Since the proposed consolidation would eliminate Auto Convoy and Motor Convoy as separate employer signatories to the NMATA and Supplemental Agreements, Allied Systems sought the approval of the consolidation by the Joint Arbitration Committee as requried under the NMATA.1 On September 13, 1989, a special committee of the National Joint Arbitration Committee conducted a hearing to consider: the proposed operational consolidation of Auto Convoy and Motor Convoy into Allied Systems; and the impact the consolidation would have on the seniority rights of bargaining unit employees. Subsequently, the Joint Arbitration Committee approved the consolidation and determined that Allied Systems employees would no longer be bound by the preexisting Auto Convoy rider.
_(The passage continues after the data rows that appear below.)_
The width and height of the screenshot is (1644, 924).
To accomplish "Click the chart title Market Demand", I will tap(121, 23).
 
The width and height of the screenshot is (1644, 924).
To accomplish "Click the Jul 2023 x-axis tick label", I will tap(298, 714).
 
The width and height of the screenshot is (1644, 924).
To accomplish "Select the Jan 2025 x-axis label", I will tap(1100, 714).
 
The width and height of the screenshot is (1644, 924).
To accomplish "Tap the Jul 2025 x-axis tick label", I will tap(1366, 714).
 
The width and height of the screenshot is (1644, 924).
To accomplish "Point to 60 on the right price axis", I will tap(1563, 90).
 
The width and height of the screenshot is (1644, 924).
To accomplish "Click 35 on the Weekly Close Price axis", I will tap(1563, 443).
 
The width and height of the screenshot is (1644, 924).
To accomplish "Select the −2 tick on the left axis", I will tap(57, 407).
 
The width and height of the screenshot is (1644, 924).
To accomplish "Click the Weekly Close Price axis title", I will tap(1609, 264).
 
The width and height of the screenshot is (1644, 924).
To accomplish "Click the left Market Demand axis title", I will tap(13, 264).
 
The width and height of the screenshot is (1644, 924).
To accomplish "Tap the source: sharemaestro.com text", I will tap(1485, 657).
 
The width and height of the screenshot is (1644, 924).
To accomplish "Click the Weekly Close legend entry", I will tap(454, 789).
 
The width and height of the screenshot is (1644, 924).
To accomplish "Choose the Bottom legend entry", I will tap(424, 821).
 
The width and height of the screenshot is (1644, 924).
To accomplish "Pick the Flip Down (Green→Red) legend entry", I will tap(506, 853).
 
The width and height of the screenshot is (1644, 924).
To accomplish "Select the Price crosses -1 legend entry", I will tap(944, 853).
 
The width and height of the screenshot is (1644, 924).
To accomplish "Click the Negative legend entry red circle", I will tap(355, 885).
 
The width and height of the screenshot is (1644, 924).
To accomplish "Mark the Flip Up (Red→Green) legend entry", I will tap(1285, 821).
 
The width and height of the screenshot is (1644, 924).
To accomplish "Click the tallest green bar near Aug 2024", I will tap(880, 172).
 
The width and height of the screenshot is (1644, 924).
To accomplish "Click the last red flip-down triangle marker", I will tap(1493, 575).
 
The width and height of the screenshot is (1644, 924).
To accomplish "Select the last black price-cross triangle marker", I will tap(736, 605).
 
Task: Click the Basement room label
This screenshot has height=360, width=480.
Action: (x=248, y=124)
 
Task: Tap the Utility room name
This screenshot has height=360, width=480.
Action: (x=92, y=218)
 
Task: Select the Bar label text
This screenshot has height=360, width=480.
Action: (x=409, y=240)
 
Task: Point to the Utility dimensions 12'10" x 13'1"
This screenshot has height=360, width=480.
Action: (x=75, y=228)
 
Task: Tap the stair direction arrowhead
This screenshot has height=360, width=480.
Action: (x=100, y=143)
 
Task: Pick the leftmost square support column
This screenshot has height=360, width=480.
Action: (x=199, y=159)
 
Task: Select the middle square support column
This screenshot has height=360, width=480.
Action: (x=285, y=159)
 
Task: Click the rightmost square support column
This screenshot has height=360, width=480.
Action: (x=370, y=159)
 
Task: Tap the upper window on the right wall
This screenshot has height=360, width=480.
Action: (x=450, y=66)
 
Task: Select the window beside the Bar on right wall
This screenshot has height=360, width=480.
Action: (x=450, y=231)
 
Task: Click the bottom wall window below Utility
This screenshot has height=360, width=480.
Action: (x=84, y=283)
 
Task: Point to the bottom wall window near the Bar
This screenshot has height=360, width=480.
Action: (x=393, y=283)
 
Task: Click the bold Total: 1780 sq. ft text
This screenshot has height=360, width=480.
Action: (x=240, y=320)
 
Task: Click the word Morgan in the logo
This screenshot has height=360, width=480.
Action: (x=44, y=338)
Although the Joint Arbitration Committee approved the operational consolidation of Auto Convoy and Motor Convoy into Allied Systems and the elimination of the Auto Convoy rider, the Joint Arbitration Committee directed Allied Systems to conduct a final bid among all former drivers to designate their domicile terminal. The Joint Arbitration Committee retained jurisdiction over the final bid for two purposes: (1) to ascertain whether its implementation would cause any hardship to the Allied Systems, the local union, or the drivers; and (2) to correct such hardship if found.

Allied implemented the company-wide bid for Auto Convoy drivers from October 2-4, 1989. Of the approximately 460 Auto Convoy drivers who participated in the bid, all except 47 were able to exercise their seniority to obtain a position at their present domicile. Appellants will not be required to move from their present domicile as a result of the bid.

On October 4, 1989, appellants filed a complaint against Allied Systems and the IBT alleging violations of Section 101 of the Labor Management Reporting and Disclosure Act of 1959 ("LMRDA"), 29 U.S.C. Sec. 411 et seq., and Section 301 of the Labor Management Relations Act ("LMRA"), 29 U.S.C. Sec. 185 et seq. Appellants claimed that Allied Systems and the IBT "intentionally conspired" to violate appellants' LMRDA rights when the Joint Arbitration Committee approved the consolidation of Auto Convoy and Motor Convoy and the cancellation of the Auto Convoy rider.2 In addition to filing their complaint, appellants requested a temporary restraining order ("TRO") to enjoin implementation of the Joint Arbitration Committee's decision approving the consolidation.

On October 5, 1989, during a telephone conference with counsel for all parties, the district court denied appellants' request for a TRO. Appellants then filed an emergency motion for an injunction pending appeal with this Court. On October 16, 1989, this Court dismissed appellants' appeal on jurisdictional grounds, ruling that an appeal from an order denying a TRO is not immediately appealable. See Colson, et al. v. Allied Systems, Ltd., et al., No. 89-6264 (6th Cir., Oct. 16, 1989) (order dismissing appeal of district court's order denying plaintiffs' motion for TRO).